→ EXERCISE
As soon as the line containing "US-CC- iPhone 14" appears in the material below, start returning lines exactly, and end with the line containing "2esamor - SOI".
[Start of section]
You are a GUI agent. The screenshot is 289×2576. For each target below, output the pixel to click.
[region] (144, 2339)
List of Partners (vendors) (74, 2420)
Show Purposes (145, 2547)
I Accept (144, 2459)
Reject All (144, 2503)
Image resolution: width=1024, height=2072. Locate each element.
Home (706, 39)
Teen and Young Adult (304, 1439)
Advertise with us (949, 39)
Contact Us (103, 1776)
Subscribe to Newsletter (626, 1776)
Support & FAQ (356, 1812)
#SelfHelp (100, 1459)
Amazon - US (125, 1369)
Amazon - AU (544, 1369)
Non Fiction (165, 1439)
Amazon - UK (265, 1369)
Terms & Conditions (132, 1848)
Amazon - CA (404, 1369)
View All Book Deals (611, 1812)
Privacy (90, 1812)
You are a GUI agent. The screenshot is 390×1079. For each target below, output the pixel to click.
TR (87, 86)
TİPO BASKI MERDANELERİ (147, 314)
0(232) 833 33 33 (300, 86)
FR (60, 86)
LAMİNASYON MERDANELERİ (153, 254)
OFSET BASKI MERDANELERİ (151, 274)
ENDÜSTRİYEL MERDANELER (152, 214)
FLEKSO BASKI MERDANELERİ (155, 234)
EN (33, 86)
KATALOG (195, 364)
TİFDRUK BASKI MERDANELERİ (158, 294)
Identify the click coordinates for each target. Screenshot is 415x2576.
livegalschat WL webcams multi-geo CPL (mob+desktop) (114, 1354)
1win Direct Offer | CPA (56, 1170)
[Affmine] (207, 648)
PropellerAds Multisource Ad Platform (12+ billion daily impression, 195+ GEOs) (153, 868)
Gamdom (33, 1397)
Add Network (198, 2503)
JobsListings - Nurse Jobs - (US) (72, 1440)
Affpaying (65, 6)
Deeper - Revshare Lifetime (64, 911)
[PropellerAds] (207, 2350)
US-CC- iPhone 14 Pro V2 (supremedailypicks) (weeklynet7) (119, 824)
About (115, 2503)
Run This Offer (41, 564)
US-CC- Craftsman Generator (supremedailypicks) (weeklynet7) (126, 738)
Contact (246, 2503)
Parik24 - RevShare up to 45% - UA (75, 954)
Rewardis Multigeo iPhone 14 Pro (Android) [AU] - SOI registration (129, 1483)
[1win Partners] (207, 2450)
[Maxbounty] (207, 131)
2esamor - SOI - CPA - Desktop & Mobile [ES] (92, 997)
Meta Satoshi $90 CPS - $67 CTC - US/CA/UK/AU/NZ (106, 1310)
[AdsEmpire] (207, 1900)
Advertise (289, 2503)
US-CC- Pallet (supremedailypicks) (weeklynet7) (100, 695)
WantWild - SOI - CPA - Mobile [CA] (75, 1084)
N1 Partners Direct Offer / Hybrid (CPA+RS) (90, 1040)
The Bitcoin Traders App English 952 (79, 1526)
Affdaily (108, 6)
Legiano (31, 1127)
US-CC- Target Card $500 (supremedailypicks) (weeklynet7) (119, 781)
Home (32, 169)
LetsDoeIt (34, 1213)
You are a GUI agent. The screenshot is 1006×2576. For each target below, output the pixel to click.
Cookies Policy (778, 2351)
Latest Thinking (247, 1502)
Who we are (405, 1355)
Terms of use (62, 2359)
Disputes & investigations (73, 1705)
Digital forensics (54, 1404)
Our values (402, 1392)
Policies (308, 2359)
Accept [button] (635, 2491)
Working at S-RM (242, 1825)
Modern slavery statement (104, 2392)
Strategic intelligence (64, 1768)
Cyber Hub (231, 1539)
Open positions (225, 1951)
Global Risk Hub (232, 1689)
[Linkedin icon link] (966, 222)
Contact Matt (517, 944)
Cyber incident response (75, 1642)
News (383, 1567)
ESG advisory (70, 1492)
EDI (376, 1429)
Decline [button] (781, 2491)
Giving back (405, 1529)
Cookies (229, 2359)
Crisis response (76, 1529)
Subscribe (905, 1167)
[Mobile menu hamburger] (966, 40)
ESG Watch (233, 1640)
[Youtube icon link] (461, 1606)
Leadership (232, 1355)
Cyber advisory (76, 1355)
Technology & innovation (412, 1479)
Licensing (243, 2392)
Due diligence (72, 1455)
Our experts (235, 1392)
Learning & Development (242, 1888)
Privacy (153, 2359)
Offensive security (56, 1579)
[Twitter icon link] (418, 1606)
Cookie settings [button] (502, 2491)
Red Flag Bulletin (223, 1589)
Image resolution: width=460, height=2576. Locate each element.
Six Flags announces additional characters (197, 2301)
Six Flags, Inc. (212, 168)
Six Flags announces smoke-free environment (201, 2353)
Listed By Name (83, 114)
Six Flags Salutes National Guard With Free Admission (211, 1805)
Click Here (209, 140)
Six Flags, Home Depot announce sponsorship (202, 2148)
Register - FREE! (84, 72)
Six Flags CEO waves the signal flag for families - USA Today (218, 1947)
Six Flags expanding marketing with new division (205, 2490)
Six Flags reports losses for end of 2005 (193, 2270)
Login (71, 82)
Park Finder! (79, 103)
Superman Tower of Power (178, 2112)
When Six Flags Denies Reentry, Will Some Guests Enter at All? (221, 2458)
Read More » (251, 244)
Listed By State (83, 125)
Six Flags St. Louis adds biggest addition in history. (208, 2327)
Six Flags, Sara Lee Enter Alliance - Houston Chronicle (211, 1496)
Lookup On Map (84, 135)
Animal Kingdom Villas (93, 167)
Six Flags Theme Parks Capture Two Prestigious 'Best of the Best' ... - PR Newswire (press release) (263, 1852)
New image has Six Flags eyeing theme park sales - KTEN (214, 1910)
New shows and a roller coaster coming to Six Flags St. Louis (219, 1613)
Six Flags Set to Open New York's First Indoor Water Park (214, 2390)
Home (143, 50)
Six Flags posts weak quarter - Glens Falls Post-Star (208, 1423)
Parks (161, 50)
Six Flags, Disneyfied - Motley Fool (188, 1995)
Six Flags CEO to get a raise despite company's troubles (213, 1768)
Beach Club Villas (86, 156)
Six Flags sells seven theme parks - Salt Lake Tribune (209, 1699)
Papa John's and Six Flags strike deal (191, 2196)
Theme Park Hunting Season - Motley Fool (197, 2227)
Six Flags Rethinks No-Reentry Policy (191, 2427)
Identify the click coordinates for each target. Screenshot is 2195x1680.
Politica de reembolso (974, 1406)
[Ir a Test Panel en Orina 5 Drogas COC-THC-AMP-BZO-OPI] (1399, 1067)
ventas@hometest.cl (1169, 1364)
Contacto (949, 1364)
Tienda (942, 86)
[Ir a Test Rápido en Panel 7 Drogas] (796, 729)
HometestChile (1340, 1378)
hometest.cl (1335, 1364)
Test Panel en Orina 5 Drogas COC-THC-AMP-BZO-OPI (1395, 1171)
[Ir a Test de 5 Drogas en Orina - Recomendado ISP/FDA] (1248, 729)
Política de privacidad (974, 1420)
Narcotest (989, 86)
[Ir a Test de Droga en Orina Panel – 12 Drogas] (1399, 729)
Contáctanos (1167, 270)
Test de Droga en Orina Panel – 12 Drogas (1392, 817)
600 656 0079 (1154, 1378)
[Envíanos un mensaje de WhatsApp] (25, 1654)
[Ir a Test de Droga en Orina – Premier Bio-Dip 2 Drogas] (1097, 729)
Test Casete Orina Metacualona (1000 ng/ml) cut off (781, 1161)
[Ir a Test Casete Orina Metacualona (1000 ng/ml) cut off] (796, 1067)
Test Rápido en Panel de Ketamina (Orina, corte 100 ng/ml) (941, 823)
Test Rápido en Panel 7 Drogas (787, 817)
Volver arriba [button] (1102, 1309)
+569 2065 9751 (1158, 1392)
[End of section]
→ ANSWER SECTION
US-CC- iPhone 14 Pro V2 (supremedailypicks) (weeklynet7) (119, 824)
About (115, 2503)
Run This Offer (41, 564)
US-CC- Craftsman Generator (supremedailypicks) (weeklynet7) (126, 738)
Contact (246, 2503)
Parik24 - RevShare up to 45% - UA (75, 954)
Rewardis Multigeo iPhone 14 Pro (Android) [AU] - SOI registration (129, 1483)
[1win Partners] (207, 2450)
[Maxbounty] (207, 131)
2esamor - SOI - CPA - Desktop & Mobile [ES] (92, 997)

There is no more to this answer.